The plugins will look for a file named dependencies.txt read it, resolve the actual dependencies and compare the two. If there is any difference the build will fail. And the actual dependencies report will be written to dependencies.txt.tmp.

[INFO] [atlassian:validate-dependencies {execution: default}]
[ERROR] The following dependencies are not present in the report:
[ERROR] 	jdom:jdom:1.0:runtime|com.atlassian.confluence:confluence:jar:3.0-SNAPSHOT|0b8f97de82fc9529b1028a77125ce4f8
[ERROR] The following dependencies are present in the report but no longer calculated:
[ERROR] 	jdom:jdom:1.0:runtime|com.atlassian.confluence:confluence:jar:3.0-SNAPSHOT|3548f41cdb2ec9104480aded15c53dd8
[INFO] ------------------------------------------------------------------------
[ERROR] BUILD FAILURE
[INFO] ------------------------------------------------------------------------
[INFO] The dependency report and your resolved dependencies are not in sync.

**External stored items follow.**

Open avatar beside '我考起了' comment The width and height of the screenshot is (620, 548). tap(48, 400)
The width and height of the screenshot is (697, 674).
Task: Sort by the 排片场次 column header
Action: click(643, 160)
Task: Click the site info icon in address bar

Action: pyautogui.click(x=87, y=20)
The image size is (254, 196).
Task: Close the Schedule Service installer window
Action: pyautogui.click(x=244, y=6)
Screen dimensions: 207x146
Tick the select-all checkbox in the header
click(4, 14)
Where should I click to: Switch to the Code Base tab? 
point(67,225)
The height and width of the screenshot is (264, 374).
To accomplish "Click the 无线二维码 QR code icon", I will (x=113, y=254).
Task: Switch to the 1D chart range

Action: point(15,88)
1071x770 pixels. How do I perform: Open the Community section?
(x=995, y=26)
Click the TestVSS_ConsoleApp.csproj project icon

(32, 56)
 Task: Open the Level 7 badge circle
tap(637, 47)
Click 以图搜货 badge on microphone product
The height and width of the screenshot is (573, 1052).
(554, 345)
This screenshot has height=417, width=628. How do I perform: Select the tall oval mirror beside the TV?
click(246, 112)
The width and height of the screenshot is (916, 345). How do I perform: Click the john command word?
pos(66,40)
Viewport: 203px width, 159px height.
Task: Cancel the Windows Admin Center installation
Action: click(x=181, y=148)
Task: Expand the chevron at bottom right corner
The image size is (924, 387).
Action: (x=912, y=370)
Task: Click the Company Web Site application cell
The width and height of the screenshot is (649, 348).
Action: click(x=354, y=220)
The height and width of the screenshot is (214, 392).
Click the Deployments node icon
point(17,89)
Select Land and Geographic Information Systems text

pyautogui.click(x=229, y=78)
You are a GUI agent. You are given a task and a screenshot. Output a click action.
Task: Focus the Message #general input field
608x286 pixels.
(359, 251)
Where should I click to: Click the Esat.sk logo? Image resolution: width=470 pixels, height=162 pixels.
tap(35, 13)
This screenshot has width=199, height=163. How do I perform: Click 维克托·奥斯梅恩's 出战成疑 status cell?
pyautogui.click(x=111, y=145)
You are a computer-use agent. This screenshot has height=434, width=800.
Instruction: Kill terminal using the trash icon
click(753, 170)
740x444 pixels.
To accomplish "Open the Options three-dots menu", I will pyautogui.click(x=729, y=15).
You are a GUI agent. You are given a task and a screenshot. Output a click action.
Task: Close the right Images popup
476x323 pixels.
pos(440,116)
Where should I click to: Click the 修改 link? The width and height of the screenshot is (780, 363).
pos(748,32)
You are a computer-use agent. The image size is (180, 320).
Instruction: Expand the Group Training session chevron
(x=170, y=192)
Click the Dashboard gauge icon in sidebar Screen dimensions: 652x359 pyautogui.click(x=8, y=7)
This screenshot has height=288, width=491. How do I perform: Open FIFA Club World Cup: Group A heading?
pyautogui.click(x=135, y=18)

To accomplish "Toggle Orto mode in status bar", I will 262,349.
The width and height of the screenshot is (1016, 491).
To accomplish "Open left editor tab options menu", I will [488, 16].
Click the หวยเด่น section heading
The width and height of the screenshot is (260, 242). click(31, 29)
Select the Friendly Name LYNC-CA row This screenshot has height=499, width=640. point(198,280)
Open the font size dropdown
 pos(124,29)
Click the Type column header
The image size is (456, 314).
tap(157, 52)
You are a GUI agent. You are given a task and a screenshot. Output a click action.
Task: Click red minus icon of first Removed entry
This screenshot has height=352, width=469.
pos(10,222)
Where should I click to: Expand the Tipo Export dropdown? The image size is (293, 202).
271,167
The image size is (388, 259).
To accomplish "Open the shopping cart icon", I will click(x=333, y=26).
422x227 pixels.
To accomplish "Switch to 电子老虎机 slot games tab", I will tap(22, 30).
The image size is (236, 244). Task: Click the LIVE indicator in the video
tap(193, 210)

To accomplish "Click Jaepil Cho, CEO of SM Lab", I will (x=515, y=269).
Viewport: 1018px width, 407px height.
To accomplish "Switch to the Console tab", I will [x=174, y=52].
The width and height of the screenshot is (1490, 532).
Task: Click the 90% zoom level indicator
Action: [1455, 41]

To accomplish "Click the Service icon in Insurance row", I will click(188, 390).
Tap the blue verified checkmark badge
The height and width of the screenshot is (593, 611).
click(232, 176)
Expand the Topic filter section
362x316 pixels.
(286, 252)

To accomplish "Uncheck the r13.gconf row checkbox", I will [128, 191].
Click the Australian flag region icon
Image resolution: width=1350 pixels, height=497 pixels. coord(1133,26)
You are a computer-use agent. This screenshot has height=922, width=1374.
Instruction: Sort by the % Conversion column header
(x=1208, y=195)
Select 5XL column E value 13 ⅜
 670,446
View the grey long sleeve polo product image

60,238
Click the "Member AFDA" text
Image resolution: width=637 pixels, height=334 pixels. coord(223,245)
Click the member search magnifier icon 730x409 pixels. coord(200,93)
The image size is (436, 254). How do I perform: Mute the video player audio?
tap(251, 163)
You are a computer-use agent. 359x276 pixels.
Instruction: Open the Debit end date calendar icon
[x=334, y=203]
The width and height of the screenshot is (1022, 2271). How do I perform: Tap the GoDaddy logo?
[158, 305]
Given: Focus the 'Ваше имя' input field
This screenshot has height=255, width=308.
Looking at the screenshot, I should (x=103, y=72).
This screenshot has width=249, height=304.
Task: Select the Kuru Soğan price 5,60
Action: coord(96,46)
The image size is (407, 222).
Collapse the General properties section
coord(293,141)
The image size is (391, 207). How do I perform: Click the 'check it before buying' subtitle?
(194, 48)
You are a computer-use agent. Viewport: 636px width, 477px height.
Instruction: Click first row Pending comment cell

An updated report has been written to </Users/.../confluence/trunk/conf-webapp/dependencies.txt.tmp>

If the file doesn't exist a simple warning will be raised.

[INFO] [atlassian:validate-dependencies {execution: default}]
[WARNING] /Users/sleberrigaud/src/atlassian/products/confluence/trunk/conf-webapp/dependencies.txt doesn't exists, won't validate dependencies

How do I generate a report?

It is as simple as running mvn atlassian:dependency-report. It will run the report against all modules of the current project.

What's in the report?

Each line of the report define a dependency (direct and transitive). Each line of the report looks like this:

biz.aQute:bndlib:0.0.255:runtime|com.atlassian.confluence:confluence:jar:3.0-SNAPSHOT,com.atlassian.plugins:atlassian-plugins-osgi:jar:2.2.0.beta6-1|618b8db2531c4ecca9ceb54cc3c6ea01

• The first part (before the first |) is the actual dependency, in the format groupId:artifactId:version:scope.
• The second part is the dependency trail. In the example bndlib is a dependency of atlassian-plugins-osgi which is a dependency of confluence. confluence being a direct dependency of the module.
• The third part is the md5 of the dependency artifact (jar, war, etc.). For SNAPSHOT dependencies the report doesn't store the md5 but rather just says SNAPSHOT.